Auction will raise funds for Manor Church mission trip

Manor Church will host a live auction to benefit its student ministries' mission trip to New York City this summer.

The auction will be held on Saturday, March 22, starting at 9 a.m. in the church's gymnasium, 530 Central Manor Road, Lancaster. It will run until all the items are sold.

Breakfast food items, including breakfast sandwiches and fruit, will be sold in the morning, and lunch items such as hamburgers and hot dogs will be for sale in the afternoon. Food proceeds will also benefit the mission trip.

The students going on the trip serve on the day of the auction, helping with child care, running auction items, and preparing and serving food.

Auction items will include gift certificates, baked goods, and home decor.

For more information about the auction, email student ministries director Beau Walmer at beauw@manorchurch.org or call the church office at 717-285-3138.

Walmer said auction proceeds will be used to give local high school and middle school students the opportunity to serve and make an impact in New York City.
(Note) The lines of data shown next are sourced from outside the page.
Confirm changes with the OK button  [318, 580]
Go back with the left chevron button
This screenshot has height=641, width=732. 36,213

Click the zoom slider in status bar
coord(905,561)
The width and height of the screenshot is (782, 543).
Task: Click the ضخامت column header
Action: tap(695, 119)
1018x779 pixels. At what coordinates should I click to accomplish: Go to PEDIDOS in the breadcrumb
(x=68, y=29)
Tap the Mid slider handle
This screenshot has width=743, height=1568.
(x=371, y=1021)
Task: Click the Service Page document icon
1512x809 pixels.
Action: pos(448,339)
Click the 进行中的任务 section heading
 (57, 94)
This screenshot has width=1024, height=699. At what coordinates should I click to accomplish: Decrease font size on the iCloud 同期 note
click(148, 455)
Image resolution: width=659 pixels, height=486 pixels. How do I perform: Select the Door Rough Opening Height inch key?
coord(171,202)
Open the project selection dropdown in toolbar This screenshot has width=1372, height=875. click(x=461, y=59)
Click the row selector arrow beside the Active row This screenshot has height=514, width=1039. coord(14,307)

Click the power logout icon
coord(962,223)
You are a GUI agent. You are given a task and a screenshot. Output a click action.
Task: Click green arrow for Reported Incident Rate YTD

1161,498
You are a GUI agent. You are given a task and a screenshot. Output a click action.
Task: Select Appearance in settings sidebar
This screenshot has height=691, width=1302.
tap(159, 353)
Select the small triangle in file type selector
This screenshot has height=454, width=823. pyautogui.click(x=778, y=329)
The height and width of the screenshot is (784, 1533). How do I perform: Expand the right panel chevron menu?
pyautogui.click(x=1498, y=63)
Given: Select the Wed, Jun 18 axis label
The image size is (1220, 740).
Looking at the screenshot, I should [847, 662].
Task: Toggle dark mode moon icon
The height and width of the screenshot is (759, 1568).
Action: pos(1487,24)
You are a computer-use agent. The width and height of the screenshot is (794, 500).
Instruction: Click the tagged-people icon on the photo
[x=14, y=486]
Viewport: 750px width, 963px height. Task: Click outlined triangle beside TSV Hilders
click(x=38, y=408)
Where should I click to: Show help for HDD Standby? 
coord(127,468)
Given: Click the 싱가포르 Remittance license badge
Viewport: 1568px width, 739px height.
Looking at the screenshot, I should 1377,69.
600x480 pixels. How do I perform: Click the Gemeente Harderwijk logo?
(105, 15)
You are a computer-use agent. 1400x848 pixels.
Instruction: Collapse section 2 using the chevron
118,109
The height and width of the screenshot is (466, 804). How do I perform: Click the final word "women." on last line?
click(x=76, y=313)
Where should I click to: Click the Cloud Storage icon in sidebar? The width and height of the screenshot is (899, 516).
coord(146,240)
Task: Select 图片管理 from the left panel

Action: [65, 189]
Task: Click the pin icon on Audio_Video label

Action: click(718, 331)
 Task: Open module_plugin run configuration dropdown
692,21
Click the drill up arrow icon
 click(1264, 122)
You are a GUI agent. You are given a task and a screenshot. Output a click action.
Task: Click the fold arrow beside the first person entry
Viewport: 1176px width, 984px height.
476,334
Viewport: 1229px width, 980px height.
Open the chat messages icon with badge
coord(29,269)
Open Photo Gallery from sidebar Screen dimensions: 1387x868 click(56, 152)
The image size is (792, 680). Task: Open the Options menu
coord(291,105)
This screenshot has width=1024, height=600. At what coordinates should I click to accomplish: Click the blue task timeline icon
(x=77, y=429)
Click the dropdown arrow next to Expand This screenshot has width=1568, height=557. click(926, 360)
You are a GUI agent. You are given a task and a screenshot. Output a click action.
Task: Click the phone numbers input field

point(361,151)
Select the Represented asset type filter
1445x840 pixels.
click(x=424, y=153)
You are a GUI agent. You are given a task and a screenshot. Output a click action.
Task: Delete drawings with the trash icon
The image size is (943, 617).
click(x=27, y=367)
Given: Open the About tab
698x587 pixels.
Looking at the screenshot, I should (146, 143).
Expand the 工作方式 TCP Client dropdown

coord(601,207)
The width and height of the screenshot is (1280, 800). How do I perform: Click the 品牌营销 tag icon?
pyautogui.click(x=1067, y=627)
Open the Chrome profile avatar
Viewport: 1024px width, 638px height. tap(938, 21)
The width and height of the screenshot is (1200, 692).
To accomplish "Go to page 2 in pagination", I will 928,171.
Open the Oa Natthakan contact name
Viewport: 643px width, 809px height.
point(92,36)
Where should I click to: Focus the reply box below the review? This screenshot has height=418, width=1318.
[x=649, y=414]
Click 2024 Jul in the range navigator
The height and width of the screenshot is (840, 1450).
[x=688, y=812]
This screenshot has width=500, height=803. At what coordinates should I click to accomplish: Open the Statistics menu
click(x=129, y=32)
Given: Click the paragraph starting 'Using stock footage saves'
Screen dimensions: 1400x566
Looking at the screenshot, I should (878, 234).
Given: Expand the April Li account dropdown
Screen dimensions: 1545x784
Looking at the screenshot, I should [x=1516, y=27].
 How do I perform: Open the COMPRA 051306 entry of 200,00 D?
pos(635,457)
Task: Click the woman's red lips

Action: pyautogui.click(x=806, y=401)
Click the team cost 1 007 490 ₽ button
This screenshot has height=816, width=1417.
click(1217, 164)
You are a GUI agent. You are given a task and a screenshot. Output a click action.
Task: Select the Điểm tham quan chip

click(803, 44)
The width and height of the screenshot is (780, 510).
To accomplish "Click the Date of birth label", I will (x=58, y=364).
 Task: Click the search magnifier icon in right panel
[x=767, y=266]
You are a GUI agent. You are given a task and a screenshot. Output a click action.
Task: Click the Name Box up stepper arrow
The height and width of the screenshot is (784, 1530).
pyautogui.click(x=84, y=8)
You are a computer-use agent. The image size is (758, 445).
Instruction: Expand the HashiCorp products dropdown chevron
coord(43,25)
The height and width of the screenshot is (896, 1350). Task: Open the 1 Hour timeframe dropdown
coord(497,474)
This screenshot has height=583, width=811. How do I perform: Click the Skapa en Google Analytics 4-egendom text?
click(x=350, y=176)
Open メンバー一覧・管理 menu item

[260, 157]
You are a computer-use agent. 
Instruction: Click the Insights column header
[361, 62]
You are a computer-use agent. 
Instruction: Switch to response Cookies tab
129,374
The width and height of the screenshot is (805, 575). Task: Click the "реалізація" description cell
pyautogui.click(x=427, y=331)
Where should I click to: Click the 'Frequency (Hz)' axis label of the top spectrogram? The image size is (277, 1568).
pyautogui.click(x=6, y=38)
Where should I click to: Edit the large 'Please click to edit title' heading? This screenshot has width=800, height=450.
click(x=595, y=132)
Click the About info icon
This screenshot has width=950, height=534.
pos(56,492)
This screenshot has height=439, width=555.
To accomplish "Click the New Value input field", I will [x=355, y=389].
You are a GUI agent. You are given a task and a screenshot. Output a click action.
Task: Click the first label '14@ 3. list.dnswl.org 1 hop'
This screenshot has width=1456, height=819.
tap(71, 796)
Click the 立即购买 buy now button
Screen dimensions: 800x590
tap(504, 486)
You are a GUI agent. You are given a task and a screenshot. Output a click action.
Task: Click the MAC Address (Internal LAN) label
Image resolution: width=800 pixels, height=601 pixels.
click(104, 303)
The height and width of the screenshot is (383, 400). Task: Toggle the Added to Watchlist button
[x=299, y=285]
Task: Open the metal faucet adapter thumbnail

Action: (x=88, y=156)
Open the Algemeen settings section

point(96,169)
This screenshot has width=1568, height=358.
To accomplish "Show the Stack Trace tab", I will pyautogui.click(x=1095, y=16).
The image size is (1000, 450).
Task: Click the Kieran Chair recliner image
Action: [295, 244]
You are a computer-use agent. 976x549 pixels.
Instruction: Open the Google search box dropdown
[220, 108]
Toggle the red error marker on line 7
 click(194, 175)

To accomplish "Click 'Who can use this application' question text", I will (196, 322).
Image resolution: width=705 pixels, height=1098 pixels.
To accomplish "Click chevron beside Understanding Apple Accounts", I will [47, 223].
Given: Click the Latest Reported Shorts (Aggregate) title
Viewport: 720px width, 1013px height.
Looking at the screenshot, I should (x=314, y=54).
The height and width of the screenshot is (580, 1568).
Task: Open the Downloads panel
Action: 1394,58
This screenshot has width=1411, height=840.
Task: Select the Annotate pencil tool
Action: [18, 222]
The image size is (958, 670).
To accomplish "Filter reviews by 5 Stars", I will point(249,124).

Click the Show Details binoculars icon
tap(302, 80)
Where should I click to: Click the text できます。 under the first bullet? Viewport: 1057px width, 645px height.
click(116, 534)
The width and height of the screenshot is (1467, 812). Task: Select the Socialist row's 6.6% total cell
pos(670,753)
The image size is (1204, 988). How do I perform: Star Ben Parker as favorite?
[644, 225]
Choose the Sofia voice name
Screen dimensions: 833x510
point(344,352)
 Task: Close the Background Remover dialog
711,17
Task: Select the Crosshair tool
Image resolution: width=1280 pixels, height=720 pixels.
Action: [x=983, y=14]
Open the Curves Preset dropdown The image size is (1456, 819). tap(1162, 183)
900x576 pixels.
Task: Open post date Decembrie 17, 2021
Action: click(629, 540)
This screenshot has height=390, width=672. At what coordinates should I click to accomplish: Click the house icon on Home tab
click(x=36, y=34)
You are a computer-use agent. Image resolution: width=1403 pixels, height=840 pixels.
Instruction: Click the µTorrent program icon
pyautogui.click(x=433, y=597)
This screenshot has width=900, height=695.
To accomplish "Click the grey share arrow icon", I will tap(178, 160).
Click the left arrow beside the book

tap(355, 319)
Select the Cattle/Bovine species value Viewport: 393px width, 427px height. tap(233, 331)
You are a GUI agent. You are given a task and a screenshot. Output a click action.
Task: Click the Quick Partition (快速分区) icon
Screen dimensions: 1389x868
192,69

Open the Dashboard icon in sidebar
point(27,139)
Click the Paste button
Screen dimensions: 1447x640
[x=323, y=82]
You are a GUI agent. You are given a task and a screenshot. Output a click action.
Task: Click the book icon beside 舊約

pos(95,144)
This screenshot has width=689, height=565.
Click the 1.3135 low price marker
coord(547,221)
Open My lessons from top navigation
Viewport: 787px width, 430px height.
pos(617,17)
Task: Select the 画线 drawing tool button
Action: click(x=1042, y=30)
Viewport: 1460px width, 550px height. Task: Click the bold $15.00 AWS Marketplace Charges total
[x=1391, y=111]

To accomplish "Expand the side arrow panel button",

The Manor Church group will be serving with Adventures in Missions (AIM).

Adventures in Missions is an interdenominational mission organization that focuses on discipleship. AIM emphasizes prayer and relationships in work around the world.

Manor Church's group will work in Bushwick, a neighborhood in the northern part of the New York City borough of Brooklyn, from Saturday, June 21, to Friday, June 27. 

The focus will be homeless outreach, city cleanup, children's ministry, and prayer and street outreach, although the itinerary will not be finalized until closer to the trip.

Manor Church's traveling party will comprise students in seventh through 12th grades. Last year, 30 people participated, including group leaders.

In recent years, the church has gone to Viper, Kentucky; Waldorf, Maryland; and Harlingen, Texas. On those trips, the student volunteers have assisted with projects at a Christian camp, organized and distributed food from a pantry, and helped with a vacation Bible school.

"Every trip has looked different based on organizations and ministries we've been partnering with and their needs," said Walmer. "All three trips were very unique in terms of not just where we went, but also the ways that we served."

The director stated that the neighborhoods the mission serves are not the only ones who benefit. "Our students are exposed to a new and different community from what they're familiar with here in Lancaster," Walmer said. "They're also great opportunities to students to grow in different areas of their lives, spiritually, and sometimes it's learning a new skill, serving in a way they don't usually serve. And it can be a way to challenge them in their faith."

Manor Church's student ministries meet regularly on Sunday mornings and Wednesday nights and take trips during the summer in addition to a fall retreat, all designed to build camaraderie.

"A big part of the mission is the serving piece, but there also other things people don't think of when they think of a mission trip, like the debriefing, the relationships that are being built, whether that's a new relationship or ones strengthened during the trip," Walmer said.